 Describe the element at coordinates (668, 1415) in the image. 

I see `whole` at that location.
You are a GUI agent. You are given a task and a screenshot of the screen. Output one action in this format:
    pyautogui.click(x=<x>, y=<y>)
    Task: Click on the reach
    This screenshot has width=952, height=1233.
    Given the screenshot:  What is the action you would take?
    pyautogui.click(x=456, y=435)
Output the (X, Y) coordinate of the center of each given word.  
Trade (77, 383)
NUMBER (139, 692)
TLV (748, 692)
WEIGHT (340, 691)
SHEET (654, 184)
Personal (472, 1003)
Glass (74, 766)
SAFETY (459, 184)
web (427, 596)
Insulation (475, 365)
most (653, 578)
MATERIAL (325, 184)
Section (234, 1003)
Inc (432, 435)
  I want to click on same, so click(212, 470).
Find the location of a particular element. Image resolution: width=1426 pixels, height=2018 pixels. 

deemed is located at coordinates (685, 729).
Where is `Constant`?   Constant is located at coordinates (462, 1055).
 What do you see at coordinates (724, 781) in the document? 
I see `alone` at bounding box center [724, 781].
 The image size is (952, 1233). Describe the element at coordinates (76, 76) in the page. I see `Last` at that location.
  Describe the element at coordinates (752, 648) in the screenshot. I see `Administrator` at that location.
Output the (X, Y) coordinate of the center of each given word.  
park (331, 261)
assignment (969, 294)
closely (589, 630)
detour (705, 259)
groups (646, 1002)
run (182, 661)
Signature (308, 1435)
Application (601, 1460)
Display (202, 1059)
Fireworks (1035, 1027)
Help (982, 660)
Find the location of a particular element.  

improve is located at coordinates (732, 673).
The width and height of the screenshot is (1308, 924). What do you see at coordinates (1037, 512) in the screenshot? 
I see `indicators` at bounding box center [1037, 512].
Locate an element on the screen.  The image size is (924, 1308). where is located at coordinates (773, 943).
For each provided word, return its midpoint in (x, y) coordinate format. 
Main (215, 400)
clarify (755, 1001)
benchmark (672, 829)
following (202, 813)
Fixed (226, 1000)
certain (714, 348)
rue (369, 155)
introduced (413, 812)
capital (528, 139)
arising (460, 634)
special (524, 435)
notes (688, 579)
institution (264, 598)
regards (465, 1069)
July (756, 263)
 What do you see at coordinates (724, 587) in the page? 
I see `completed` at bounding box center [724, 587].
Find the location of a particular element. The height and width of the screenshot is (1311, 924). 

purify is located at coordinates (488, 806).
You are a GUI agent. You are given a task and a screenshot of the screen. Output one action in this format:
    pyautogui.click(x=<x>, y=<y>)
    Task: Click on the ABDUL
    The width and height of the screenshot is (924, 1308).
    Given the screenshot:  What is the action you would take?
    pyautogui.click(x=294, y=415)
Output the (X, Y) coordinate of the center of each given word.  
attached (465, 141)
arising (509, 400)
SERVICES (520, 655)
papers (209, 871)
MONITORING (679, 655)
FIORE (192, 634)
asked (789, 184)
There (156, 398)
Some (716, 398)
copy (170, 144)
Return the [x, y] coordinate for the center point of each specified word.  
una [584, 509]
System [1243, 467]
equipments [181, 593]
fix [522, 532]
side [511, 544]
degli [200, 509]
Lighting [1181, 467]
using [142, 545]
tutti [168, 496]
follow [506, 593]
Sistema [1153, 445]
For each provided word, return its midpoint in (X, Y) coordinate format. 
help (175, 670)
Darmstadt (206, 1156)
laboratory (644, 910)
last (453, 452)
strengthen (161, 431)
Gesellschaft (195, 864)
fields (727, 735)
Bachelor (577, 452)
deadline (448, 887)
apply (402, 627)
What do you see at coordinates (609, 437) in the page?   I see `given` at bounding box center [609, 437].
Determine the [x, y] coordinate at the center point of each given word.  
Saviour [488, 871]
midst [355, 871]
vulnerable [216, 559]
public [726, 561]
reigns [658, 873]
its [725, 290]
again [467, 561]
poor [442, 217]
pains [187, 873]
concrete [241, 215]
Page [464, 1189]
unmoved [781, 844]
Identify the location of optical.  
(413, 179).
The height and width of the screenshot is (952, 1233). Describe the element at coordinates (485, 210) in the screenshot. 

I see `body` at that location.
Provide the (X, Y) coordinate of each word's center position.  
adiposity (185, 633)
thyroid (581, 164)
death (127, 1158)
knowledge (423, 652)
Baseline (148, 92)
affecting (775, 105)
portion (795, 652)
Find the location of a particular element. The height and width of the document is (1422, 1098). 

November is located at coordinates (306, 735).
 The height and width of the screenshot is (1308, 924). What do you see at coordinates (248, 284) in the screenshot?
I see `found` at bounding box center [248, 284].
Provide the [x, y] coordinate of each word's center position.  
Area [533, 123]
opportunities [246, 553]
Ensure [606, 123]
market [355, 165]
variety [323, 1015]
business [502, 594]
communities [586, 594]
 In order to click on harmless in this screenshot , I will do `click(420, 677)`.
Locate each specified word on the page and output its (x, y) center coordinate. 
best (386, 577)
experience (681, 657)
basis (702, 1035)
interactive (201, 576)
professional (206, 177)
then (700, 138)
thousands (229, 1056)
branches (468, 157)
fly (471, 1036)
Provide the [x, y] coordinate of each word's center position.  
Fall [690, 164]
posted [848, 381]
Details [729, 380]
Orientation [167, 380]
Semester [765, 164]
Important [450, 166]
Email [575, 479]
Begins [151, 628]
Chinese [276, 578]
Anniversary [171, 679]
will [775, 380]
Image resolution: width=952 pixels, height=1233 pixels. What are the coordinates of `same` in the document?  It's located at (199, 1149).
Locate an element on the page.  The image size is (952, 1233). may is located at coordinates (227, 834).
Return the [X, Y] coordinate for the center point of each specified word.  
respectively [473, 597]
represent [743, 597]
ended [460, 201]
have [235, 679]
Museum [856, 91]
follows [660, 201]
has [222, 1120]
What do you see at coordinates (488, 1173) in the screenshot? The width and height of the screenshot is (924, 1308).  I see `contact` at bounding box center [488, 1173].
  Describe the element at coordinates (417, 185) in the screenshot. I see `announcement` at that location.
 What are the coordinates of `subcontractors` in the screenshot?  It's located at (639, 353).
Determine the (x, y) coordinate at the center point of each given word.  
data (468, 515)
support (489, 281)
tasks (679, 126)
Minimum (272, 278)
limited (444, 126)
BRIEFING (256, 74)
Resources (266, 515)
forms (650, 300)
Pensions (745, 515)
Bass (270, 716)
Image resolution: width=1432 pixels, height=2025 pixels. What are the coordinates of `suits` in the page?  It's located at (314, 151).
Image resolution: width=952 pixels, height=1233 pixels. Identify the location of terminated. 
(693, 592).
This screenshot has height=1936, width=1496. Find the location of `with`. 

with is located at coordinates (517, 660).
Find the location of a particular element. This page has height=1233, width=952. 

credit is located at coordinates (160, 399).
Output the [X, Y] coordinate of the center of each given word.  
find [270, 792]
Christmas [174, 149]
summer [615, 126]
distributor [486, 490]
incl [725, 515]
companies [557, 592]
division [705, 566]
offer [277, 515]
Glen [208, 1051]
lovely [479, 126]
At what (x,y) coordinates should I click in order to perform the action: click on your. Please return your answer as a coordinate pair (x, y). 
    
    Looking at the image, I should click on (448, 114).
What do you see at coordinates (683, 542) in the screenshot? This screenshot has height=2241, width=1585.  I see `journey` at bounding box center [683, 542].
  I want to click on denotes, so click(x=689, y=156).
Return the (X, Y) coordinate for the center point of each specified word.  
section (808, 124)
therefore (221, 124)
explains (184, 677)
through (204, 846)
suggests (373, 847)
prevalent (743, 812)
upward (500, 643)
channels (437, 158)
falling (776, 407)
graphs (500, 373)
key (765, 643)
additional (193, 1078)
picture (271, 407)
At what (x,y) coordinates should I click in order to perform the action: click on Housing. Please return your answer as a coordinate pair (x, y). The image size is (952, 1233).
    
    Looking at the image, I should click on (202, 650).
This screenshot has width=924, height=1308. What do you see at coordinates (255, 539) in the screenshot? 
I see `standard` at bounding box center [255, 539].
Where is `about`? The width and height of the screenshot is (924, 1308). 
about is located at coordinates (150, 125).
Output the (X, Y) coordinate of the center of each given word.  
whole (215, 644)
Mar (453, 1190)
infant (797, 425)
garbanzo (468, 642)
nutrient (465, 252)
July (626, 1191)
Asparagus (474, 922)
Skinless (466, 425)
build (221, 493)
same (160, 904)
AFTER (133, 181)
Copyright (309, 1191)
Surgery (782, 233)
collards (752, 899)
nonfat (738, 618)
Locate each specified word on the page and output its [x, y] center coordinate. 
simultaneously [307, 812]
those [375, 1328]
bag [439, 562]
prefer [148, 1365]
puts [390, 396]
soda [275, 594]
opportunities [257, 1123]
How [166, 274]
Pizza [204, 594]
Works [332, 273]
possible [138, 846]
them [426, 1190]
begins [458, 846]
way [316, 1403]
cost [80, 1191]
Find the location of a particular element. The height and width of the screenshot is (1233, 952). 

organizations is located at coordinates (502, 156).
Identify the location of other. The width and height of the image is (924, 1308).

━━━

## [WRITTEN REQUEST]
Recast the lines between the one containing "prevalent (743, 812)" and the one containing "Looking at the image, I should click on (202, 650).", inclusive, as a JSON list of strings with one string per line and blank lines omitted.

## [EXERCISE OUTPUT]
[
  "prevalent (743, 812)",
  "upward (500, 643)",
  "channels (437, 158)",
  "falling (776, 407)",
  "graphs (500, 373)",
  "key (765, 643)",
  "additional (193, 1078)",
  "picture (271, 407)",
  "At what (x,y) coordinates should I click in order to perform the action: click on Housing. Please return your answer as a coordinate pair (x, y). The image size is (952, 1233).",
  "    Looking at the image, I should click on (202, 650)."
]